-- Start Data provided --

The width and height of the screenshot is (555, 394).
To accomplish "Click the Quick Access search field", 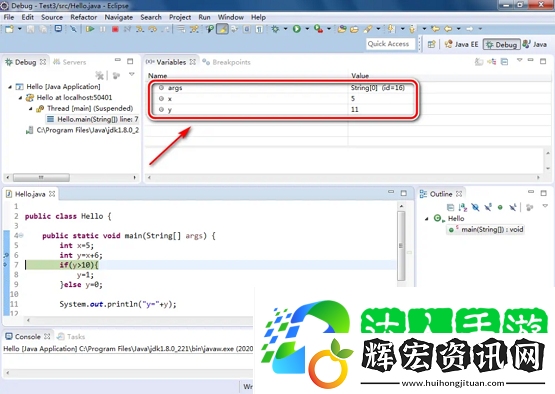I will coord(390,44).
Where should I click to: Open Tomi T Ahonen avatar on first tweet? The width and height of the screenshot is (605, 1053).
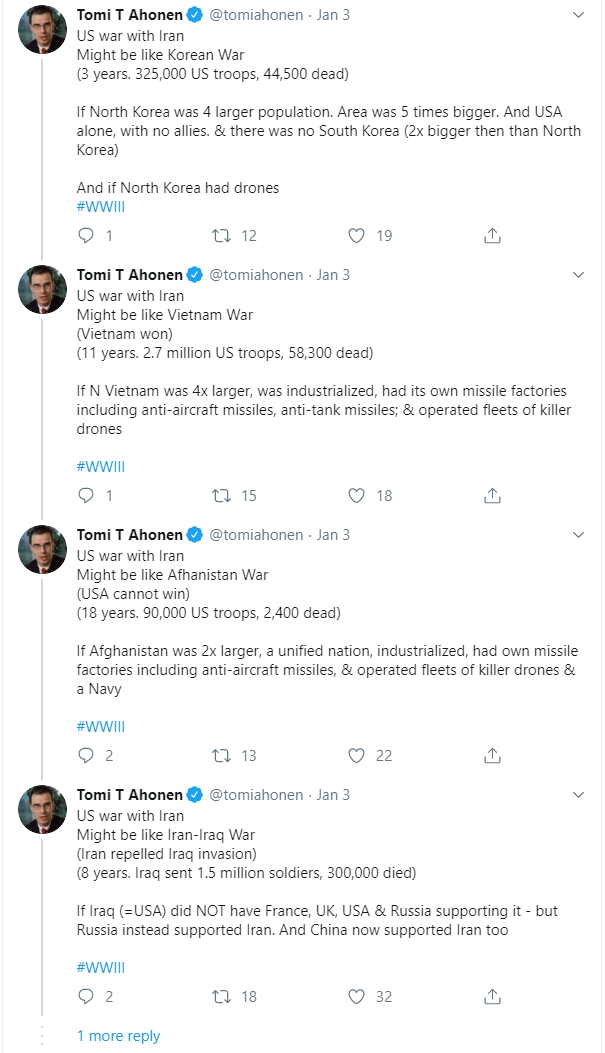(42, 30)
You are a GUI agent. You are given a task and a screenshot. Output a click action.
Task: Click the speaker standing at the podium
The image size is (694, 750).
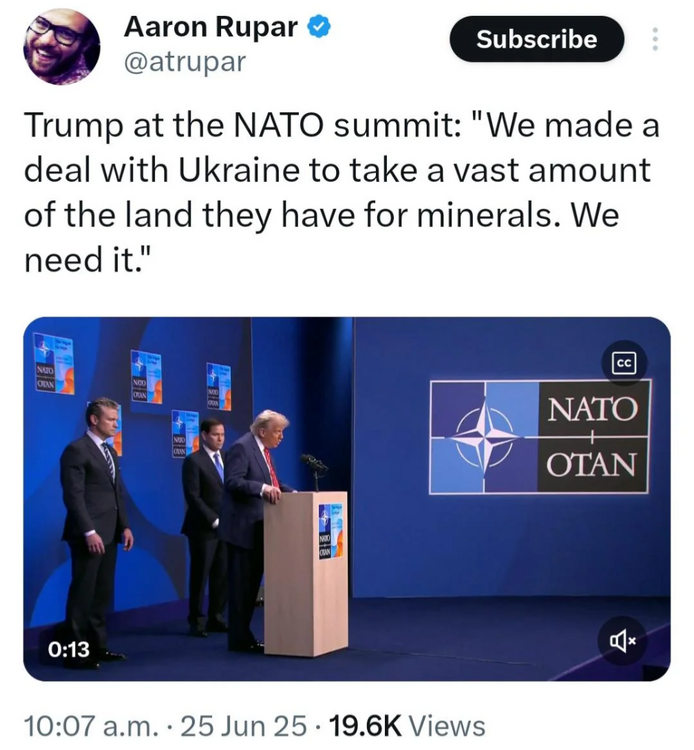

-- End Data provided --

| Instructions to follow |
In the lines that begin with the one containing "Where should I" and run through the end of the records, change "podium" to "lectern". Leave everything else as it is, and leave the pictures out.

| Problem solution |
Where should I click to: Open Tomi T Ahonen avatar on first tweet? The width and height of the screenshot is (605, 1053).
(42, 30)
You are a GUI agent. You are given a task and a screenshot. Output a click action.
Task: Click the speaker standing at the lectern
The image size is (694, 750).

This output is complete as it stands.